Tyrosine Kinase Catalytic Domains of RTKs are Frequently Affected by Somatic Mutations in MM
To gain more information on the potential biological impact of the non-synonymous mutations in RTKs listed in Table 3A, we searched for the affected domains using the Nucleotide database from NCBI and the String database. For example, the somatic point mutations in NTRK2 affected the tyrosine kinase catalytic domain and the immunoglobulin domain in one primary MM of our discovery set and in the cell line L363, respectively (S_Figure 1). IGF1R also showed a somatic point mutation in L363 in the tyrosine kinase catalytic domain, whereas the IGF1R mutation in the primary tumor of the validation set5 affected the region between the second and third fibronectin type 3 (FN3) domains.

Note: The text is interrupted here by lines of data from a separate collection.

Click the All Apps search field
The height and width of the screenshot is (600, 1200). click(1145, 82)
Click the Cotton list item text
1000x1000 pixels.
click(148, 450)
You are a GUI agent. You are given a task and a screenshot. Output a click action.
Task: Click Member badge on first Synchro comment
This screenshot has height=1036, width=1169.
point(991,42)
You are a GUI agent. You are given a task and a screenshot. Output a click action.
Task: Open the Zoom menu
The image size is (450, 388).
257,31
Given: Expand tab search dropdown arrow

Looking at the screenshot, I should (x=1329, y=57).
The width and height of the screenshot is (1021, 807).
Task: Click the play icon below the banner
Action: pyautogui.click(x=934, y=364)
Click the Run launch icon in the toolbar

Interestingly, the somatic point mutations in EGFR that were detected in MM.1S and in a primary MM5 also appeared to target the tyrosine kinase catalytic domain while the furin-like (FU) domain, that abets the receptor-ligand-domain, was shown to harbor a somatic point mutation in the cell line AMO1. Both point mutations in ERBB3 that were found in the cell lines AMO1 and L363 were close to the second ligand binding domain. One was found in between the second receptor-ligand-domain and the third FU domain and the second mutation within the third FU domain. No point mutation but a chromosomal deletion in ERBB3 was observed in a primary MM sample5. Finally, we detected two point mutations in NTRK1. The mutation that was detected in MM.1S affected the FU domain that follows the first receptor-ligand-domain, and the mutation that was observed in one primary MM was found to be located in the FN3 domain that directly follows the second receptor-ligand- domain. In summary, three out of five RTKs were affected by mutations in the tyrosine kinase domain in at least one of the samples investigated, and the remaining mutations mostly affected the furin-like domains or the region between two furin-like domains, close to the ligand-binding-domain.